Thursday, April 7, 2016

THE REVIEW

WRITING ROUNDUP

Charity, Jason, Luke and new member, Pat Burnett, joined me last night for a great meeting of The Rams.

I started the meeting by handing out some things I had copied. There was a one page plan for writing a book, one page for a character chart, one page of writing tips, and one page on points to consider when critiquing.

Luke read a middle chapter from his novel, “The Heart Of The Earth”. The main character, Goren, and his two bodyguards are seeking information. They take a trip to the underground archives of the library, and we are shown a setting where they are not allowed to browse to look for the information they seek.

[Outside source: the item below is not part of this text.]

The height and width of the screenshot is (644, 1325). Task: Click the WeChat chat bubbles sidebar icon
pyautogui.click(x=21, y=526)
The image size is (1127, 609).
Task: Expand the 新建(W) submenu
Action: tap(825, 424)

Pat read the prologue from her novel “Black Caul”. It was a short scene showing a girl experiencing either terror or an anxiety attack in an underground parkade. The scene was riveting and would definitely hook the reader. Then Pat read some research she had done on Bowen Island during the 1940s and 1950s. We asked her if there had been a blackout required of ferries visiting Bowen during the war years, but Pat didn’t know and said she would look that up. If any of our members remember about that, please let us know.

Charity read the next chapter from “Trixie Trouble”, entitled “A Lick And A Promise”. We see Trixie and the preacher’s son, Donovan, still bickering after their fight is broken up by the preacher. Trixie is sent indoors to clean up and is shown to her room by another rescued girl named Charlotte. Trixie is bothered that she doesn’t know where she belongs, and even more so when she sees a black mourning dress she is expected to wear.

Jason’s next chapter shows us Kwen walking through the soldiers’ encampment, on her way to find Damianos. She is accosted by the young soldier, Tement, who blames her for the deaths of four soldiers. She is the only female warrior, but can still defend herself against him, even with her injured shoulder. When she gets to the tent where she expects to find Damianos and her special coin, they aren’t there. This was a well written, edgy chapter. But we did tease Jason about using one humdrum cliché (getting sick and tired of it) when his writing is almost always descriptively unique. He never uses clichés. Beware the cliché, for the Rams will pounce on it! And again, Jason used ‘passed’ when it should have been ‘past’. Examples of use would be: The football player passed the football to another player, who ran it past the goal line for a touchdown. The years passed quickly until they were all in the past. But I’m still working on who’s and whose.

I read another ‘Honey’ story, “Rodeo of Fabrics”. It was about Honey wanting me to sew him a cowboy shirt and his having trouble choosing proper fabrics to make one. This was a very short story, around 300 words. Luke said he was waiting for the story to continue and tell him about actually making the shirt. I’ll have to think about that.

Kristi was unable to attend. Margaret F. said she was up at 3:00 a.m. and then would be working a long day, therefore in bed about the time we started the meeting. Annette said they were doing a lot of yard clean-up. And Hayden said his wife wasn’t well and he needed to stay home for her and their daughter. We missed all these writers.

The next Meeting will be Wednesday, April 20th at 7:00 p.m. here at my place. Hope to see you then.